The Reporter reached another milestone in 2002, Richard said, "when it became more and more obvious that we didn't have the resources to make The Reporter grow any more than it already had." He announced that year that he would sell the family business to Denver-based MediaNews Group, which at the time owned approximately 50 daily newspapers.
The former publisher said the decision was "impossibly hard" and "a painfully difficult thing to do."
"I'll never get over it ..." he said. "I never knew where the paper ended and I began."
Richard Rico was succeeded as publisher by Steve Huddleston, who accepted a position as NorthBay Healthcare's vice president for public affairs this year. With his departure, Gregg McConnell became only the eighth publisher in the history of The Reporter.
Looking to the Future
According to Richard Rico, the best part of his Reporter life was "just being a part of the community and watching the community grow."

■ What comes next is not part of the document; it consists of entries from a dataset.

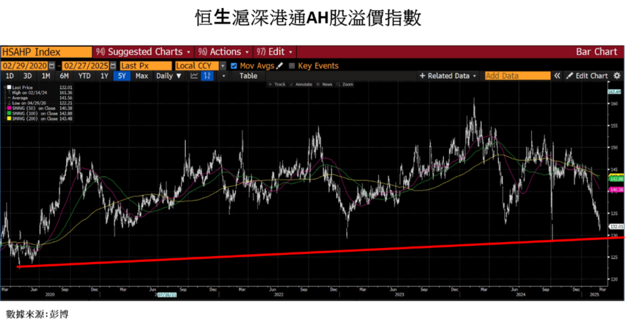Uncheck the Mov Avgs checkbox
Viewport: 626px width, 325px height.
[x=234, y=65]
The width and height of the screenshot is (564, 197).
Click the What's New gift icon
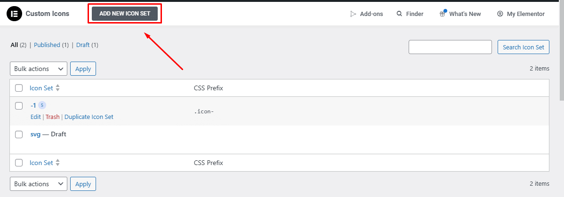(x=443, y=14)
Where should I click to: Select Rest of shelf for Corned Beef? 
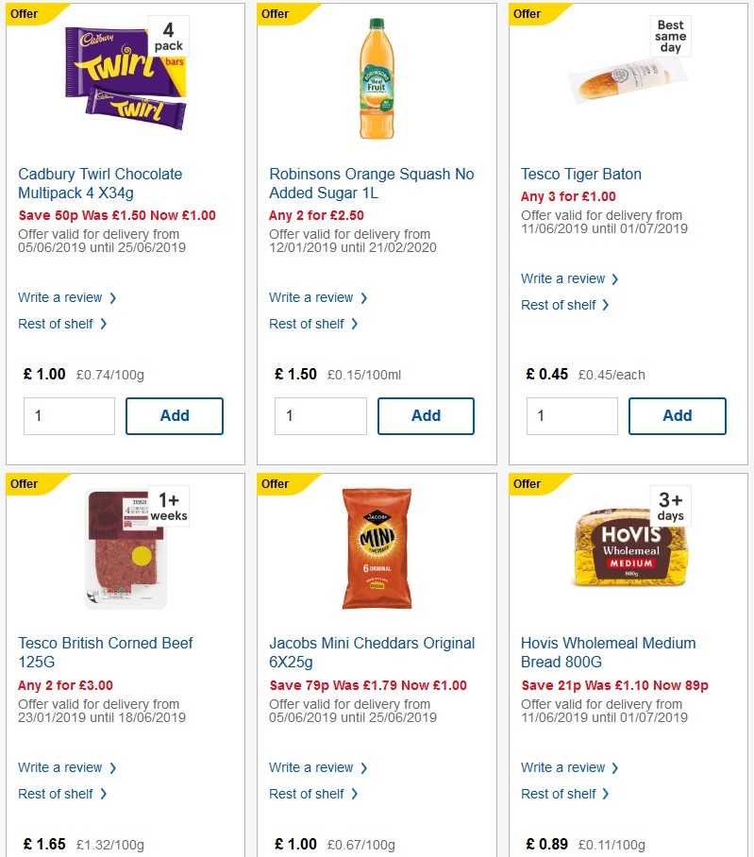pos(58,794)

"I'd like to think we had a part in its growth and stabilization," he said, "being there in the front lines of watching Vacaville grow from a small town to a small city." As for the future, he said he hopes that "we get through this rough patch, all newspapers are in it together."

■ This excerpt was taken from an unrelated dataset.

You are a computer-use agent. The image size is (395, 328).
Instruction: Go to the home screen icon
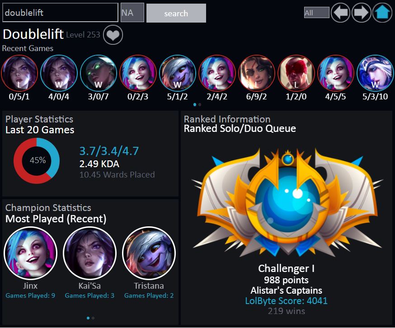(382, 13)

"And I hope print never goes away," he added. "I really believe there is a sense of touching ink on newsprint that gives you more of an intimacy with the day's news."

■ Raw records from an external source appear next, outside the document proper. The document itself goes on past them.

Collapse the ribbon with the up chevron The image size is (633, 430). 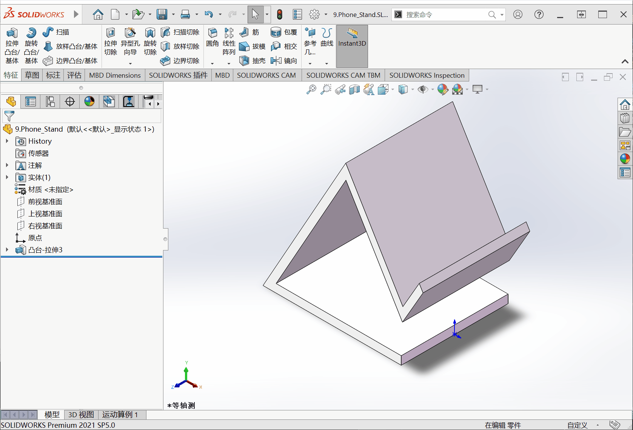[625, 61]

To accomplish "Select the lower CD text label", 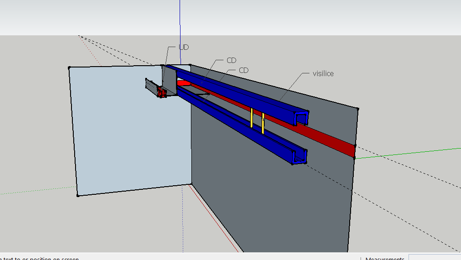I will 243,70.
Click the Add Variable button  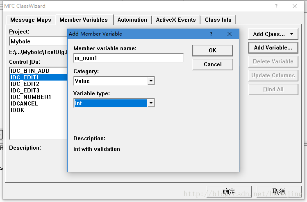[x=273, y=47]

Vacaville Museum Director Shawn Lum seemed to agree, referring to newspapers as "one of the richest sources of primary evidence."
"One of the things that's so impressive about newspapers is that its something that's meant to be temporary, but its one of the best resources we have," she said, adding with a laugh, "We even know the hair color of some of those young bachelors in 1884."
The Reporter's impact on Vacaville through the past 125 years, she continued, could only be described as "huge."
"Vacaville, like so many California towns, has really grown with its own self-image ...," she said, "and we rely on The Reporter to help us understand who we are."
The story behind the roots of Reporter's beloved rooster
This story, reprinted from the 1983 centennial edition of The Reporter, explains the proud tradition of the Reporter's esteemed mascot. - Editor.
The proud rooster, the cock-of-the-walk that perches atop Page 1 with each Reporter edition, just isn't there by chance, you know. He's not just another pretty face that works where all others have failed.
The more conventional, albeit plucky, rooster was used regularly on Reporter pages starting in 1884 when publisher Raleigh Barcar first placed him atop an editorial. It was a November edition of his Vacaville Judicion, the local newspaper that came on the scene after Barcar purchased The Reporter from its founder, James D. McClain (and later changed Judicion back to Reporter in the 1890s).
The rooster was the symbol of something new (a new administration for one thing), something to crow about in the new Judicion. Then he was sent to the barnyard for a few months. But on March 7, 1885, the beginning of the third year of publication for the Judicion, Barcar called on the fowl again. It graced the top of an editorial that read:
"We resurrect our rooster from the dusty shelf he has occupied since last November and today his clarion crow is as clear as when in the autumn days of doubt he proclaimed his faith in the ascendance of the democratic Sirius. And now while the young administration is taking its first steps, we invoke the cheering inspiration of Sir Chanticleer in the struggle toward Reform. We find reason for joy, too, in the closing of our second volume and the pleasant prospects greeting us on the threshold of our new journalistic year. Crow, you cuss, and may you never weary in well-doing."
After that, the rooster was used whenever Reporter editors wanted to emphasize news of import, such as the date in 1892 when the township voted to incorporate.
The rooster emblem was not used as a front-page "flag" log until he was reincarnated by Vacaville and Nut Tree graphic designer Don Birrell.